Exercise description: The result is the exact lines from the one containing "Given: Select the Polyline (多段线) tool" through the final line of the entries; leave out the pictures.

Given data:
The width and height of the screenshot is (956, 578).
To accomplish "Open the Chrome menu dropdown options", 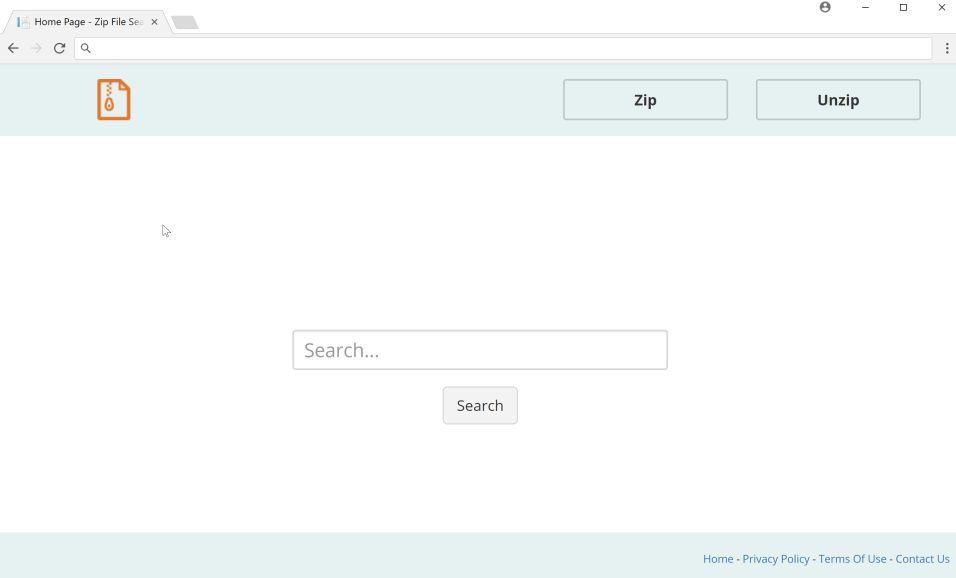I will click(947, 48).
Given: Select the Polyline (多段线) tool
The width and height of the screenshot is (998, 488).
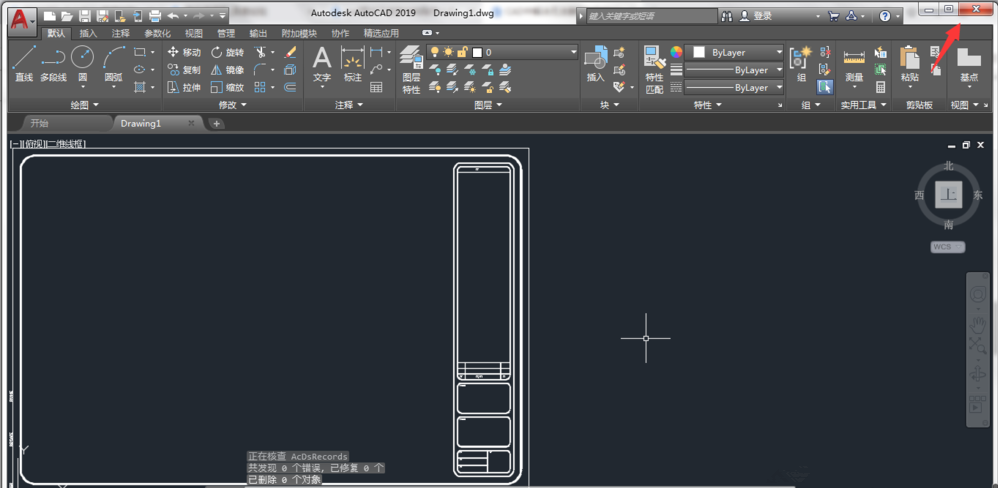Looking at the screenshot, I should point(53,62).
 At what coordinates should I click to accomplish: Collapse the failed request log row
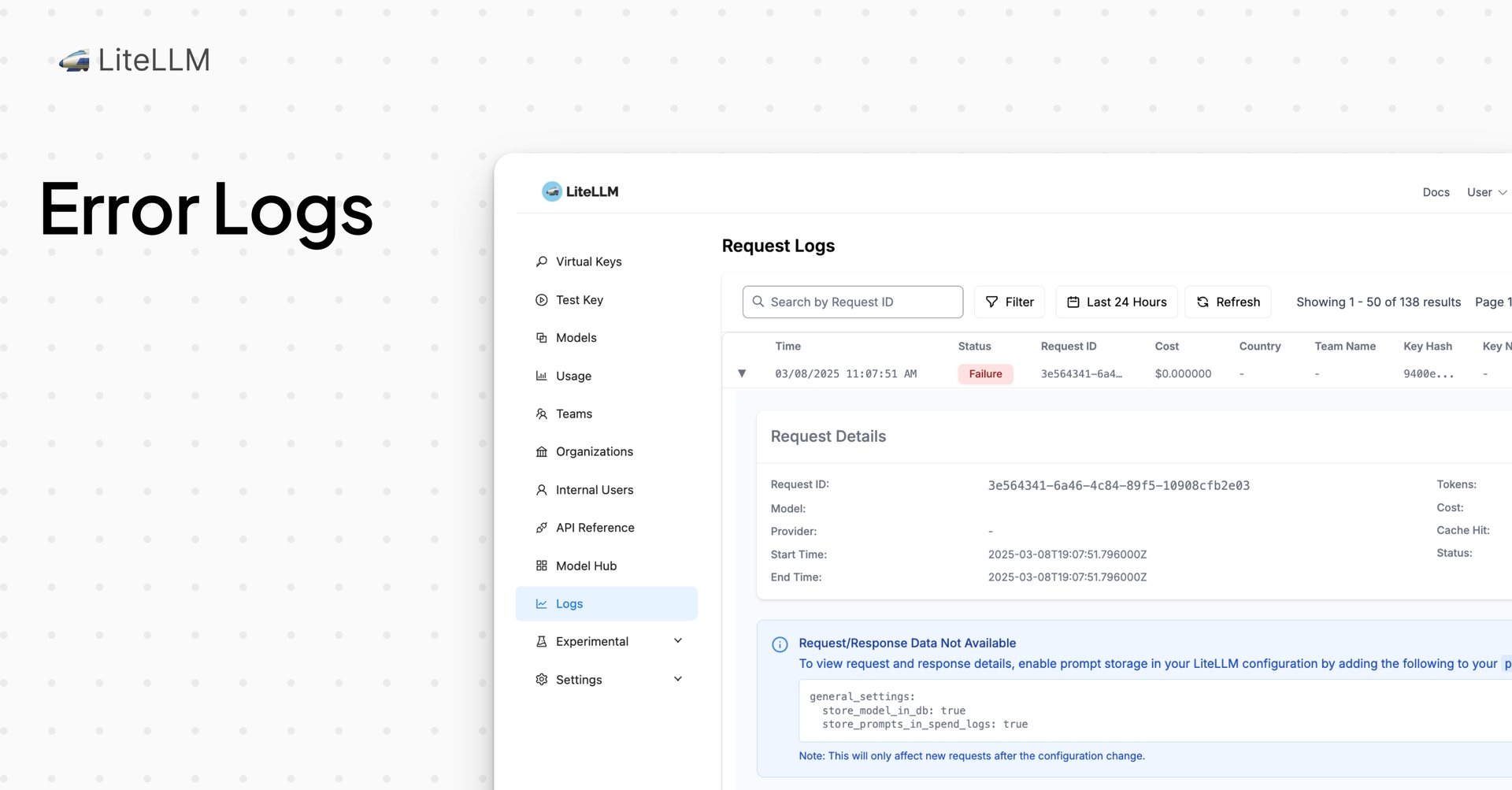point(741,373)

Exercise answer:
Given: Select the Polyline (多段线) tool
The width and height of the screenshot is (998, 488).
Looking at the screenshot, I should point(53,62).
 At what coordinates should I click to accomplish: Collapse the failed request log row
point(741,373)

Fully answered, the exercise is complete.